Sat, 21 Mar 2009

The Use and Abuse of Keyword Arguments in Python


I'm 3/4 of the way through my first ground-up code review for pygr, and I want to gripe about something that pygr does a fair bit of: use Python's **kwargs. I don't want to escale it into a policy argument & policy decision for pygr, so I'm posting it here; hopefully I can sway minds with, well, suasion, rather than dictat.

What am I griping about, exactly? Check out this code:

class SomethingExtensible(object):
   def __init__(self, foo, bar, **kwargs):
       ...
       baz(x, y, **kwargs)

def baz(a, b, **kwargs):
   ...

Now think about how you'd read code like this in order to answer the following four questions:

  1. What keyword arguments does __init__ take?
  2. What does __init__ do with these arguments?
  3. What keyword arguments does baz take?
  4. What does baz do with these arguments?

(These would among the first questions I'd ask of the code; you too, right?)

Well, one thing you can immediately tell is that there's a big black box of arguments passed into 'baz', so there's no point in trying to completely understand the arguments to __init__ without also completely understanding the arguments to baz.

Another thing you can immediately tell is that without a pretty good docstring or a detailed examination of both __init__ and baz, you're not going to be able to begin to understand either function. And since docstrings, documentation, and comments are always wrong or incomplete anyway, you're going to have to grok the entire function.

So, basically, you're going to be lost in this code without a lot of work. Also, because there's no concise way to validate that we only received the set of kwargs we were expecting -- __init__ may not even know what those are, and people rarely check anyway because it's a bit of ugly code to do so -- you're subject to errors from misspellings: arguments that look almost right, but lack an 's' at the end, for example, when the code expects that 's' right there.

On the flip side, you do have an opaque "box" of arguments that you're passing around, and this can come in very handy if you're doing something like this:

class SomethingExtensible(object):
   def __init__(self, foo, bar, **kwargs):
      ...
      baz(x, y, **kwargs)

   def baz(a, b, **kwargs):
      ...

(note indentation of baz -- it's now a method in the class, rather than an independent function). Why is this handy? Because now you can subclass SomethingExtensible and potentially redefine 'baz' to take new arguments without having to change the constructor at all -- you just change what keyword arguments you pass into it.

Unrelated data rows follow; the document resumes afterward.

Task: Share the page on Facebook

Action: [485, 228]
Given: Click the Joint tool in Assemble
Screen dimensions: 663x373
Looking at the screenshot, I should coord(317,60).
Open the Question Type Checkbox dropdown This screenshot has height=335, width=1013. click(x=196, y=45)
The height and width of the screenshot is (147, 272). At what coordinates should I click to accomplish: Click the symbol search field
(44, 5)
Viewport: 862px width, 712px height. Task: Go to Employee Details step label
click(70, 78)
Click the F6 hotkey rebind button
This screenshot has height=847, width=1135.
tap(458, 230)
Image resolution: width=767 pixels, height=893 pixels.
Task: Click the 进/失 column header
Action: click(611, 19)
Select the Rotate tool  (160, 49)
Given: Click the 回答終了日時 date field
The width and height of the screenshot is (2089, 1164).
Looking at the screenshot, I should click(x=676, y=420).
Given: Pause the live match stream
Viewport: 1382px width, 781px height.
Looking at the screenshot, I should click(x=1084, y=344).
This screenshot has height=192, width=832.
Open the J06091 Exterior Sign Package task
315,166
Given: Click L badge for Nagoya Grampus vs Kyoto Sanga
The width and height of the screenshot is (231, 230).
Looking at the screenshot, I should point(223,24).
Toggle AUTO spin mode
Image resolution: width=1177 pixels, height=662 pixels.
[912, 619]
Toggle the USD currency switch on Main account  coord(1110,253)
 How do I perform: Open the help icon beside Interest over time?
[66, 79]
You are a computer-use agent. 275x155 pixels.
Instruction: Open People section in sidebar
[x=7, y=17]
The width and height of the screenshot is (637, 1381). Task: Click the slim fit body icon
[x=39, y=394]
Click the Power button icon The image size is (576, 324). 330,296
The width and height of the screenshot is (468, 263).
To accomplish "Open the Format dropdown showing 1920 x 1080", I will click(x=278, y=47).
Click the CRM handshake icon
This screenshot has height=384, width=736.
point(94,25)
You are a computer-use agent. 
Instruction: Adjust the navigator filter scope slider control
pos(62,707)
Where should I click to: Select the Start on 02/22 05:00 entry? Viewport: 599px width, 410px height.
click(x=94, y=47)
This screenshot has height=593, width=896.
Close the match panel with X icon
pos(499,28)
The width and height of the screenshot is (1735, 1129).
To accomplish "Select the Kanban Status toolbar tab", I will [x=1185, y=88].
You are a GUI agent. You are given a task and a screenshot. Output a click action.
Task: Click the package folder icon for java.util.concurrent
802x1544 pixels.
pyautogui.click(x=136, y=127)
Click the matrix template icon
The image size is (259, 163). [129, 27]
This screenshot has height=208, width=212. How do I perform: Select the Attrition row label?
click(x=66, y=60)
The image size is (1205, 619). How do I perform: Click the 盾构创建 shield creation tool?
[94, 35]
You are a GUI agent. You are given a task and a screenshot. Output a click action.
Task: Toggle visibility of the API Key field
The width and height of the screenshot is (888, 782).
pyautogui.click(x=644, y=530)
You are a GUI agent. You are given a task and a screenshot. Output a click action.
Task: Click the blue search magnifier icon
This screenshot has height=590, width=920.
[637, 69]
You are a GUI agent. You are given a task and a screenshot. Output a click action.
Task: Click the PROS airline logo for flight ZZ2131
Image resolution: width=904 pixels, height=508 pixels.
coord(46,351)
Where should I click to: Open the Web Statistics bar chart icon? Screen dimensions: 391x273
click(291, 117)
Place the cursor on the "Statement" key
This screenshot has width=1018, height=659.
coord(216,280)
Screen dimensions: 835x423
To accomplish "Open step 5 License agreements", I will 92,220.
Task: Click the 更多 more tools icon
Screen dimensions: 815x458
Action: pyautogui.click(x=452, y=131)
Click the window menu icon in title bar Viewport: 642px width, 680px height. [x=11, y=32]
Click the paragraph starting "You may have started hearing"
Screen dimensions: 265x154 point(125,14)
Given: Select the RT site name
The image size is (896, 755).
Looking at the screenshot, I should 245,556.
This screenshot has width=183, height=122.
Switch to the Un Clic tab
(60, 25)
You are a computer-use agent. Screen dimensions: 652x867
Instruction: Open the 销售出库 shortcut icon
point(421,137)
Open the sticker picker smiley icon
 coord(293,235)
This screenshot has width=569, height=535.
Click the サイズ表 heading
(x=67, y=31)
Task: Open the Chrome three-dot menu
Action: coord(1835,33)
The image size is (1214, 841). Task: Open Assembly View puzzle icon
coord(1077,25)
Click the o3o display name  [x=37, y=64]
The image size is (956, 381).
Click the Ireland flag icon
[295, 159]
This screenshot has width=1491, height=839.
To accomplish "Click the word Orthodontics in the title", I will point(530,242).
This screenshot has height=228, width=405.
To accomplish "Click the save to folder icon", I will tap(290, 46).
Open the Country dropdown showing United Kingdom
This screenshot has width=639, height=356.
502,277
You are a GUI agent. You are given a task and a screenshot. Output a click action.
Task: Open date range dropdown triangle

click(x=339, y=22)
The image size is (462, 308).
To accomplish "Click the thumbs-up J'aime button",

So it's readability vs extensibility. I tend to argue for readability over extensibility, and that's what I'll do here: for the love of whatever deity/ies you believe in, use **kwargs sparingly and document their use when you do.

--titus

p.s. It may be that I'm missing some syntax tricks here, where I can unpack **kwargs and demand that it nicely conforms to my expectations without doing serial gets and removals:

x = kwargs.get('x', some_default)
if 'x' in kwargs: del kwargs['x']

y = kwargs.get('y', some_default)
if 'y' in kwargs: del kwargs['y']

...

assert len(kwargs) == 0, "error, unexpected kwargs"

or some such. Any thoughts?

posted at: 19:22 | path: /mar-09 | 19 comments

Tags:


Comments:

Posted by Mike Hansen at Sat Mar 21 21:17:54 2009:
Using pop is a little bit better:

x = kwargs.pop('x', some_default)
y = kwargs.pop('y', some_default)

Posted by Chris Lasher at Sat Mar 21 21:18:58 2009:
I agree wholeheartedly. One of the things that the previous FriendFeed API Python library made heavy use of was **kwargs. I got rid of those very quickly with well documented parameters in my fork of it in FriendFeed PyAPI.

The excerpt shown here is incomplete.